The screen drew back, to show a metal frame tightly fitted against the walls of the corridor, with a net, now badly torn, stretched so that it blocked the passage, yet at first was scarcely visible. The view swung around, to show more blue-green forms strewn on the deck. Farther down the corridor was another frame and net, and, behind, it, a pair of short-range nine-barrel fusion guns set up side by side with armored men prone behind them, and behind them, another pair set higher on their adjustable mounts, and angled slightly upward.

Towers glanced back at the motionless forms on the deck.

“Is that all the attackers?”

“No, sir. I think we had fifty here for a moment or two. Apparently they decided it wasn’t working, and left.”

Towers thought it over in silence.

“Let’s have a better view of that deck.”

The scene tilted, and he was looking at motionless blue-green forms with many tiny oval fragments of shell scattered amongst them.

“That can’t be the armload of shells you mentioned.”

“No, sir. Maybe they took them back with them.”

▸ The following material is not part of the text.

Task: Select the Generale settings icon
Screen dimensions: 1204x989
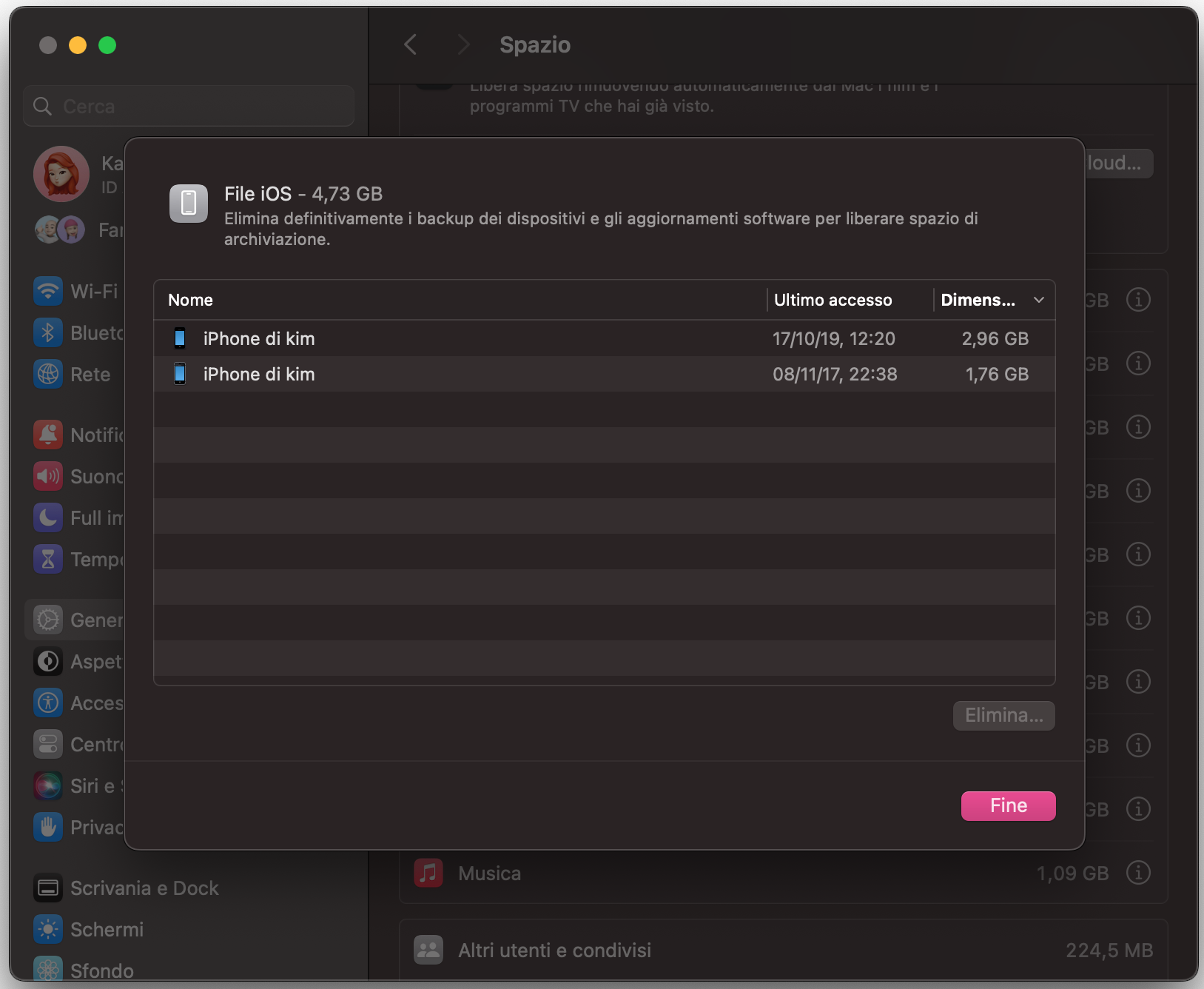Action: pos(48,620)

Towers fought down the urge to profanity. The active equipment locker, and that whole stretch of corridor adjacent to it, was now as open to attack as if it were part of the planet. By the same token, it was denied to Towers, except for armored men, and all that was needed was one slip, and the whole ship would be wide open. He didn’t like the way the opposition traded blow for blow. It was painfully obvious who had the initiative, and there was no point stepping the fight up a little bit at a time, so as to make a staircase for them to climb by stages until they perfected their measures up to the level of Centra and Earth combined. What was needed was a blow delivered with a force they couldn’t understand, from a direction they didn’t expect. The difficulty was, the target could move from place to place with lightning rapidity. And since their technology was primitive, there was no way to strike at them through that. With due care, and enough shrewdness and force, over a long period of time, it would probably be possible to exterminate the whole race—provided they never succeeded in establishing themselves on another planet—but that would violate Centran principles, and deny the advantages that might conceivably come from an eventual change in the natives’ attitude. And that was the crux of the matter. How to change that desire for conquest into something more like an honest interest in cooperation?